● **Collected data entries**:
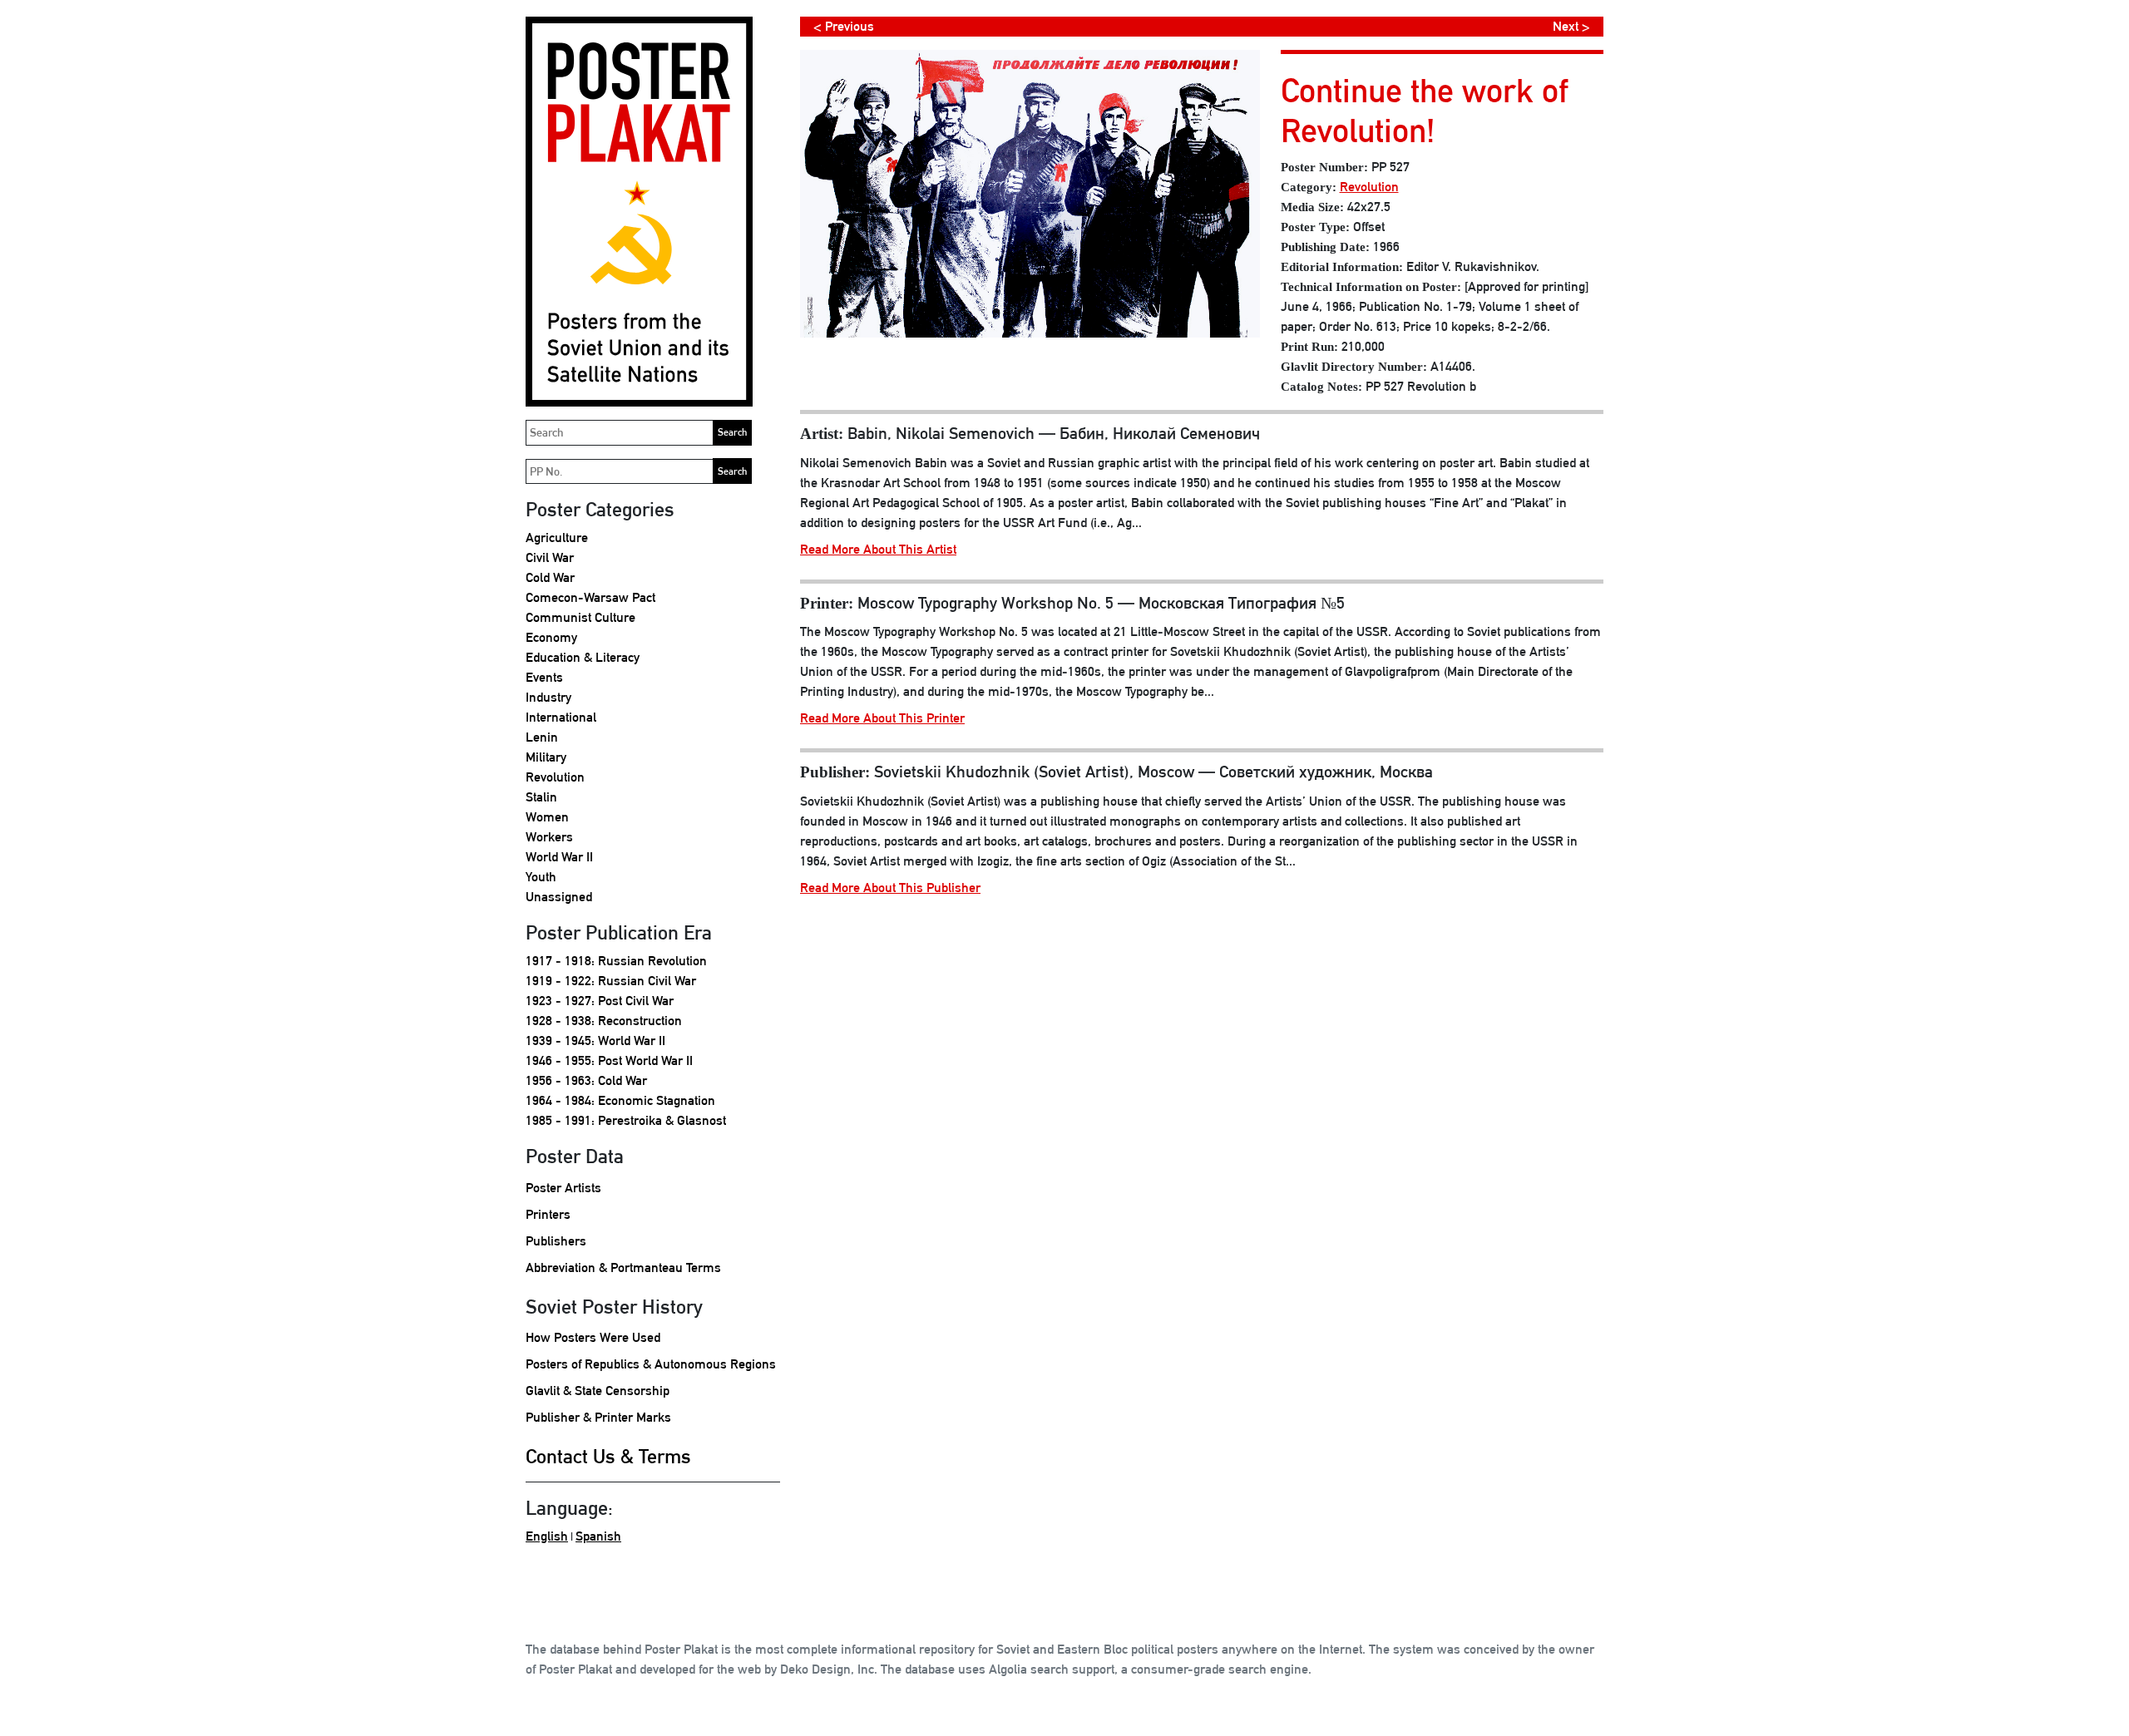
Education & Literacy (583, 657)
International (561, 717)
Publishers (556, 1241)
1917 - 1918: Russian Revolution (616, 961)
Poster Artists (563, 1188)
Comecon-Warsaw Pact (590, 597)
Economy (551, 637)
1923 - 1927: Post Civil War (600, 1001)
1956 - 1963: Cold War (586, 1080)
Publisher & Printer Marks (598, 1417)
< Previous (843, 26)
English (547, 1536)
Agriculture (557, 537)
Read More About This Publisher (890, 887)
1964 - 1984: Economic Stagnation (620, 1100)
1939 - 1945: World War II (595, 1040)
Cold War (550, 577)
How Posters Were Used (593, 1337)
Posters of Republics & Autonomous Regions (651, 1364)
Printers (548, 1214)
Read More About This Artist (878, 549)
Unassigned (559, 897)
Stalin (541, 797)
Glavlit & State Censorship (597, 1390)
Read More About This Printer (882, 718)
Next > (1571, 26)
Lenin (542, 737)
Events (544, 677)
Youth (541, 877)
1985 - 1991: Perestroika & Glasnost (626, 1120)
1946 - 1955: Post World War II (609, 1060)
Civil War (550, 557)
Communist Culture (580, 617)
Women (547, 817)
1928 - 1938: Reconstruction (604, 1020)
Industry (548, 697)
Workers (549, 837)
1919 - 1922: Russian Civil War (611, 981)
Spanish (598, 1536)
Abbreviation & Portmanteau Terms (623, 1267)
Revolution (555, 777)
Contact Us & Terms (608, 1455)
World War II (559, 857)
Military (546, 757)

● **Work order**: Excluding the pictures, transcribe each entry above word for word.

● **Reply to the exercise**:
Education & Literacy (583, 657)
International (561, 717)
Publishers (556, 1241)
1917 - 1918: Russian Revolution (616, 961)
Poster Artists (563, 1188)
Comecon-Warsaw Pact (590, 597)
Economy (551, 637)
1923 - 1927: Post Civil War (600, 1001)
1956 - 1963: Cold War (586, 1080)
Publisher & Printer Marks (598, 1417)
< Previous (843, 26)
English (547, 1536)
Agriculture (557, 537)
Read More About This Publisher (890, 887)
1964 - 1984: Economic Stagnation (620, 1100)
1939 - 1945: World War II (595, 1040)
Cold War (550, 577)
How Posters Were Used (593, 1337)
Posters of Republics & Autonomous Regions (651, 1364)
Printers (548, 1214)
Read More About This Artist (878, 549)
Unassigned (559, 897)
Stalin (541, 797)
Glavlit & State Censorship (597, 1390)
Read More About This Printer (882, 718)
Next > (1571, 26)
Lenin (542, 737)
Events (544, 677)
Youth (541, 877)
1985 - 1991: Perestroika & Glasnost (626, 1120)
1946 - 1955: Post World War II (609, 1060)
Civil War (550, 557)
Communist Culture (580, 617)
Women (547, 817)
1928 - 1938: Reconstruction (604, 1020)
Industry (548, 697)
Workers (549, 837)
1919 - 1922: Russian Civil War (611, 981)
Spanish (598, 1536)
Abbreviation & Portmanteau Terms (623, 1267)
Revolution (555, 777)
Contact Us & Terms (608, 1455)
World War II (559, 857)
Military (546, 757)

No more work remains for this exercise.